*YOUR INSTRUCTIONS:*
Rewrite the lines below as a numbered list, omitting any blank lines.

*Records for locating displayed items:*
********
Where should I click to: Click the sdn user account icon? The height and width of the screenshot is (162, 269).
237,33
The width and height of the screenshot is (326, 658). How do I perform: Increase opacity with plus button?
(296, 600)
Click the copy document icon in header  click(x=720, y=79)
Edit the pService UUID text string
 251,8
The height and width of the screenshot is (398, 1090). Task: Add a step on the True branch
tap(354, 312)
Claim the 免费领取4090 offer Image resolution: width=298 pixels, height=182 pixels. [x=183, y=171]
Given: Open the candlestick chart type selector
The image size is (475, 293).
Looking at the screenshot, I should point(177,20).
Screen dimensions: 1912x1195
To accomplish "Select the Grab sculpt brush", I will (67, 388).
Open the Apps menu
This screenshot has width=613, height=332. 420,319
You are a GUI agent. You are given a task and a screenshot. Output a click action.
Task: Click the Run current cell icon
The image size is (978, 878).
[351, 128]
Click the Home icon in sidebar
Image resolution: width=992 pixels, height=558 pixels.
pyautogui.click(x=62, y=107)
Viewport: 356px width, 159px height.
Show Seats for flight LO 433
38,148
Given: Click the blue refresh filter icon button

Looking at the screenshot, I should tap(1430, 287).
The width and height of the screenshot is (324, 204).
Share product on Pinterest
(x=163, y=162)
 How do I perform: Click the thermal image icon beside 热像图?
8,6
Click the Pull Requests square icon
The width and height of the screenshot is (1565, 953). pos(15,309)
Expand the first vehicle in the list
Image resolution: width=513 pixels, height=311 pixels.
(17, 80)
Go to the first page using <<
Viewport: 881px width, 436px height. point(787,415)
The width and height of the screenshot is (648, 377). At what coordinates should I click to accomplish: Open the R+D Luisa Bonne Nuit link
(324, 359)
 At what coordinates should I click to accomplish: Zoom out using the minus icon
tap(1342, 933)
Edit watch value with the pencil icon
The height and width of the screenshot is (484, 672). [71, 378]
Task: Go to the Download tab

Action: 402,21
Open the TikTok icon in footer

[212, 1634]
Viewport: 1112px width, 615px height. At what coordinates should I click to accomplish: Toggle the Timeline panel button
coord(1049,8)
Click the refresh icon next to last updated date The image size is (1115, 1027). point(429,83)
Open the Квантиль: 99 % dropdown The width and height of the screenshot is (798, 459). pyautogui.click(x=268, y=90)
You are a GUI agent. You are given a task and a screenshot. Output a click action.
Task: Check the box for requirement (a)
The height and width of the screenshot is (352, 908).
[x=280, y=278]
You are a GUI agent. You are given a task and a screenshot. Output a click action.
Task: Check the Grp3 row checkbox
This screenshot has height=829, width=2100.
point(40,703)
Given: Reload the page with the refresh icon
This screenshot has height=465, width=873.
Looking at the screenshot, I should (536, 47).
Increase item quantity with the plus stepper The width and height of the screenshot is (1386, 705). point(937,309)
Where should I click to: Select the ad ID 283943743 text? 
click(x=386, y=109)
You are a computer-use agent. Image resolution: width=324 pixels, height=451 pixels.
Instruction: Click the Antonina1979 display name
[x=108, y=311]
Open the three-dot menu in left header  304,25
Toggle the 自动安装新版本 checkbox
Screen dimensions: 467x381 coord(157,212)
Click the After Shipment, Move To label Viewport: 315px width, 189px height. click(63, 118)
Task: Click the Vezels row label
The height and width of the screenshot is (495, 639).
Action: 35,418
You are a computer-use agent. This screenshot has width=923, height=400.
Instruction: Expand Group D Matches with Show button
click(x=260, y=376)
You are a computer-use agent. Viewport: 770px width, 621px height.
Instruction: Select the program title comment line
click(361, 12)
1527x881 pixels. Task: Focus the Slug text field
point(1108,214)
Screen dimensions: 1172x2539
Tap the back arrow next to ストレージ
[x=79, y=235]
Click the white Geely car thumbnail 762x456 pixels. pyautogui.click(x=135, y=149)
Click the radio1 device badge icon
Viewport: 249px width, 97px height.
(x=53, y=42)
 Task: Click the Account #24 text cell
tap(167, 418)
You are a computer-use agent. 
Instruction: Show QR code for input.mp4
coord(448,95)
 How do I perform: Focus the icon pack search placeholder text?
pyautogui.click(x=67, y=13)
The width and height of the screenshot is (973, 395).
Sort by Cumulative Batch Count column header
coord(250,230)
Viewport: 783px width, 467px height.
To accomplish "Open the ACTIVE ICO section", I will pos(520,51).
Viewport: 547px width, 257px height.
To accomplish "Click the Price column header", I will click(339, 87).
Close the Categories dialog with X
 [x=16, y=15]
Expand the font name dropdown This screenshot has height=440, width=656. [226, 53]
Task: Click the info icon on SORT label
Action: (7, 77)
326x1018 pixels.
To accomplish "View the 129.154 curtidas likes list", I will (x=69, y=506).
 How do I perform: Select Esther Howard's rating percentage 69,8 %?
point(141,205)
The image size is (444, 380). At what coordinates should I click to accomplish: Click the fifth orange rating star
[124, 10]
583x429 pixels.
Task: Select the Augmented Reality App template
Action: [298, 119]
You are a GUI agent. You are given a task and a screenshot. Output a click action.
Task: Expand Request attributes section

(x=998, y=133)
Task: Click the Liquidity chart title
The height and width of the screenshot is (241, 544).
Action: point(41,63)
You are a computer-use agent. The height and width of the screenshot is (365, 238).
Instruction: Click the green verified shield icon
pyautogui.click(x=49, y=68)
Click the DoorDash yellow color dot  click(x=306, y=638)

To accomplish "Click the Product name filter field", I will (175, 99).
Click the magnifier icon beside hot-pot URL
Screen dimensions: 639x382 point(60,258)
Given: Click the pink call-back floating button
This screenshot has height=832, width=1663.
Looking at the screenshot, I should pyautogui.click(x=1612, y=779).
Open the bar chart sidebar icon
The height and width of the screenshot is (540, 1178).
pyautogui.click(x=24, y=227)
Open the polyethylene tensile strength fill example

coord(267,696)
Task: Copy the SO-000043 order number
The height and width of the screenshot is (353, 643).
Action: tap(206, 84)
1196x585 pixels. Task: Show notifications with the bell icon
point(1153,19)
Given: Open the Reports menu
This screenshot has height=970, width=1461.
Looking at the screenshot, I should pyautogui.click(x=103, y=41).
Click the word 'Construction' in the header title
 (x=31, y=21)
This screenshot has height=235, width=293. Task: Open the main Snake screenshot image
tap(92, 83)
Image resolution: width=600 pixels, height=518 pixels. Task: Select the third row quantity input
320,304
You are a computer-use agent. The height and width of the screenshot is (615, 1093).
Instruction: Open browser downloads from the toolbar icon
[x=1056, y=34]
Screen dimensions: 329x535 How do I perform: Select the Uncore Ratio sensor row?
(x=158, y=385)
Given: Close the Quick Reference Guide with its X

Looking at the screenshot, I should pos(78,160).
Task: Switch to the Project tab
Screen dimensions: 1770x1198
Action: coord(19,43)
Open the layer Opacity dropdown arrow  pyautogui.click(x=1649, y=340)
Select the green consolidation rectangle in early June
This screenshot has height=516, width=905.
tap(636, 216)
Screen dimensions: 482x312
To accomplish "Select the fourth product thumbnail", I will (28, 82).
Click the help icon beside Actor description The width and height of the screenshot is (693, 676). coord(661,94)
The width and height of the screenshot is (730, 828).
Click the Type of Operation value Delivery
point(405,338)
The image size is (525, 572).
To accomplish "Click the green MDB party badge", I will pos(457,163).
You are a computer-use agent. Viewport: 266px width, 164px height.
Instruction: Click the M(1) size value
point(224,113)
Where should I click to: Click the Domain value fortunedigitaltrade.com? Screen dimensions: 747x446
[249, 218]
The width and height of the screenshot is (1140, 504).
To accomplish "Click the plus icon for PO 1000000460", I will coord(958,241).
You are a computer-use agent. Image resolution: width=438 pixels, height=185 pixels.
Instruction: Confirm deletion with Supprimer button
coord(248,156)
********
*ANSWER TO THE EXERCISE:*
1. Where should I click to: Click the sdn user account icon? The height and width of the screenshot is (162, 269).
2. 237,33
3. The width and height of the screenshot is (326, 658). How do I perform: Increase opacity with plus button?
4. (296, 600)
5. Click the copy document icon in header  click(x=720, y=79)
6. Edit the pService UUID text string
7.  251,8
8. The height and width of the screenshot is (398, 1090). Task: Add a step on the True branch
9. tap(354, 312)
10. Claim the 免费领取4090 offer Image resolution: width=298 pixels, height=182 pixels. [x=183, y=171]
11. Given: Open the candlestick chart type selector
12. The image size is (475, 293).
13. Looking at the screenshot, I should point(177,20).
14. Screen dimensions: 1912x1195
15. To accomplish "Select the Grab sculpt brush", I will (67, 388).
16. Open the Apps menu
17. This screenshot has width=613, height=332. 420,319
18. You are a GUI agent. You are given a task and a screenshot. Output a click action.
19. Task: Click the Run current cell icon
20. The image size is (978, 878).
21. [351, 128]
22. Click the Home icon in sidebar
23. Image resolution: width=992 pixels, height=558 pixels.
24. pyautogui.click(x=62, y=107)
25. Viewport: 356px width, 159px height.
26. Show Seats for flight LO 433
27. 38,148
28. Given: Click the blue refresh filter icon button
29. Looking at the screenshot, I should tap(1430, 287).
30. The width and height of the screenshot is (324, 204).
31. Share product on Pinterest
32. (x=163, y=162)
33.  How do I perform: Click the thermal image icon beside 热像图?
34. 8,6
35. Click the Pull Requests square icon
36. The width and height of the screenshot is (1565, 953). pos(15,309)
37. Expand the first vehicle in the list
38. Image resolution: width=513 pixels, height=311 pixels.
39. (17, 80)
40. Go to the first page using <<
41. Viewport: 881px width, 436px height. point(787,415)
42. The width and height of the screenshot is (648, 377). At what coordinates should I click to accomplish: Open the R+D Luisa Bonne Nuit link
43. (324, 359)
44.  At what coordinates should I click to accomplish: Zoom out using the minus icon
45. tap(1342, 933)
46. Edit watch value with the pencil icon
47. The height and width of the screenshot is (484, 672). [71, 378]
48. Task: Go to the Download tab
49. Action: 402,21
50. Open the TikTok icon in footer
51. [212, 1634]
52. Viewport: 1112px width, 615px height. At what coordinates should I click to accomplish: Toggle the Timeline panel button
53. coord(1049,8)
54. Click the refresh icon next to last updated date The image size is (1115, 1027). point(429,83)
55. Open the Квантиль: 99 % dropdown The width and height of the screenshot is (798, 459). pyautogui.click(x=268, y=90)
56. You are a GUI agent. You are given a task and a screenshot. Output a click action.
57. Task: Check the box for requirement (a)
58. The height and width of the screenshot is (352, 908).
59. [x=280, y=278]
60. You are a GUI agent. You are given a task and a screenshot. Output a click action.
61. Task: Check the Grp3 row checkbox
62. This screenshot has height=829, width=2100.
63. point(40,703)
64. Given: Reload the page with the refresh icon
65. This screenshot has height=465, width=873.
66. Looking at the screenshot, I should (536, 47).
67. Increase item quantity with the plus stepper The width and height of the screenshot is (1386, 705). point(937,309)
68. Where should I click to: Select the ad ID 283943743 text? 
69. click(x=386, y=109)
70. You are a computer-use agent. Image resolution: width=324 pixels, height=451 pixels.
71. Instruction: Click the Antonina1979 display name
72. [x=108, y=311]
73. Open the three-dot menu in left header  304,25
74. Toggle the 自动安装新版本 checkbox
75. Screen dimensions: 467x381 coord(157,212)
76. Click the After Shipment, Move To label Viewport: 315px width, 189px height. click(63, 118)
77. Task: Click the Vezels row label
78. The height and width of the screenshot is (495, 639).
79. Action: 35,418
80. You are a computer-use agent. This screenshot has width=923, height=400.
81. Instruction: Expand Group D Matches with Show button
82. click(x=260, y=376)
83. You are a computer-use agent. Viewport: 770px width, 621px height.
84. Instruction: Select the program title comment line
85. click(361, 12)
86. 1527x881 pixels. Task: Focus the Slug text field
87. point(1108,214)
88. Screen dimensions: 1172x2539
89. Tap the back arrow next to ストレージ
90. [x=79, y=235]
91. Click the white Geely car thumbnail 762x456 pixels. pyautogui.click(x=135, y=149)
92. Click the radio1 device badge icon
93. Viewport: 249px width, 97px height.
94. (x=53, y=42)
95.  Task: Click the Account #24 text cell
96. tap(167, 418)
97. You are a computer-use agent. 
98. Instruction: Show QR code for input.mp4
99. coord(448,95)
100.  How do I perform: Focus the icon pack search placeholder text?
101. pyautogui.click(x=67, y=13)
102. The width and height of the screenshot is (973, 395).
103. Sort by Cumulative Batch Count column header
104. coord(250,230)
105. Viewport: 783px width, 467px height.
106. To accomplish "Open the ACTIVE ICO section", I will pos(520,51).
107. Viewport: 547px width, 257px height.
108. To accomplish "Click the Price column header", I will click(339, 87).
109. Close the Categories dialog with X
110.  [x=16, y=15]
111. Expand the font name dropdown This screenshot has height=440, width=656. [226, 53]
112. Task: Click the info icon on SORT label
113. Action: (7, 77)
114. 326x1018 pixels.
115. To accomplish "View the 129.154 curtidas likes list", I will (x=69, y=506).
116.  How do I perform: Select Esther Howard's rating percentage 69,8 %?
117. point(141,205)
118. The image size is (444, 380). At what coordinates should I click to accomplish: Click the fifth orange rating star
119. [124, 10]
120. 583x429 pixels.
121. Task: Select the Augmented Reality App template
122. Action: [298, 119]
123. You are a GUI agent. You are given a task and a screenshot. Output a click action.
124. Task: Expand Request attributes section
125. (x=998, y=133)
126. Task: Click the Liquidity chart title
127. The height and width of the screenshot is (241, 544).
128. Action: point(41,63)
129. You are a computer-use agent. The height and width of the screenshot is (365, 238).
130. Instruction: Click the green verified shield icon
131. pyautogui.click(x=49, y=68)
132. Click the DoorDash yellow color dot  click(x=306, y=638)
133. To accomplish "Click the Product name filter field", I will (175, 99).
134. Click the magnifier icon beside hot-pot URL
135. Screen dimensions: 639x382 point(60,258)
136. Given: Click the pink call-back floating button
137. This screenshot has height=832, width=1663.
138. Looking at the screenshot, I should pyautogui.click(x=1612, y=779).
139. Open the bar chart sidebar icon
140. The height and width of the screenshot is (540, 1178).
141. pyautogui.click(x=24, y=227)
142. Open the polyethylene tensile strength fill example
143. coord(267,696)
144. Task: Copy the SO-000043 order number
145. The height and width of the screenshot is (353, 643).
146. Action: tap(206, 84)
147. 1196x585 pixels. Task: Show notifications with the bell icon
148. point(1153,19)
149. Given: Open the Reports menu
150. This screenshot has height=970, width=1461.
151. Looking at the screenshot, I should pyautogui.click(x=103, y=41).
152. Click the word 'Construction' in the header title
153.  (x=31, y=21)
154. This screenshot has height=235, width=293. Task: Open the main Snake screenshot image
155. tap(92, 83)
156. Image resolution: width=600 pixels, height=518 pixels. Task: Select the third row quantity input
157. 320,304
158. You are a computer-use agent. The height and width of the screenshot is (615, 1093).
159. Instruction: Open browser downloads from the toolbar icon
160. [x=1056, y=34]
161. Screen dimensions: 329x535 How do I perform: Select the Uncore Ratio sensor row?
162. (x=158, y=385)
163. Given: Close the Quick Reference Guide with its X
164. Looking at the screenshot, I should pos(78,160).
165. Task: Switch to the Project tab
166. Screen dimensions: 1770x1198
167. Action: coord(19,43)
168. Open the layer Opacity dropdown arrow  pyautogui.click(x=1649, y=340)
169. Select the green consolidation rectangle in early June
170. This screenshot has height=516, width=905.
171. tap(636, 216)
172. Screen dimensions: 482x312
173. To accomplish "Select the fourth product thumbnail", I will (28, 82).
174. Click the help icon beside Actor description The width and height of the screenshot is (693, 676). coord(661,94)
175. The width and height of the screenshot is (730, 828).
176. Click the Type of Operation value Delivery
177. point(405,338)
178. The image size is (525, 572).
179. To accomplish "Click the green MDB party badge", I will pos(457,163).
180. You are a computer-use agent. Viewport: 266px width, 164px height.
181. Instruction: Click the M(1) size value
182. point(224,113)
183. Where should I click to: Click the Domain value fortunedigitaltrade.com? Screen dimensions: 747x446
184. [249, 218]
185. The width and height of the screenshot is (1140, 504).
186. To accomplish "Click the plus icon for PO 1000000460", I will coord(958,241).
187. You are a computer-use agent. Image resolution: width=438 pixels, height=185 pixels.
188. Instruction: Confirm deletion with Supprimer button
189. coord(248,156)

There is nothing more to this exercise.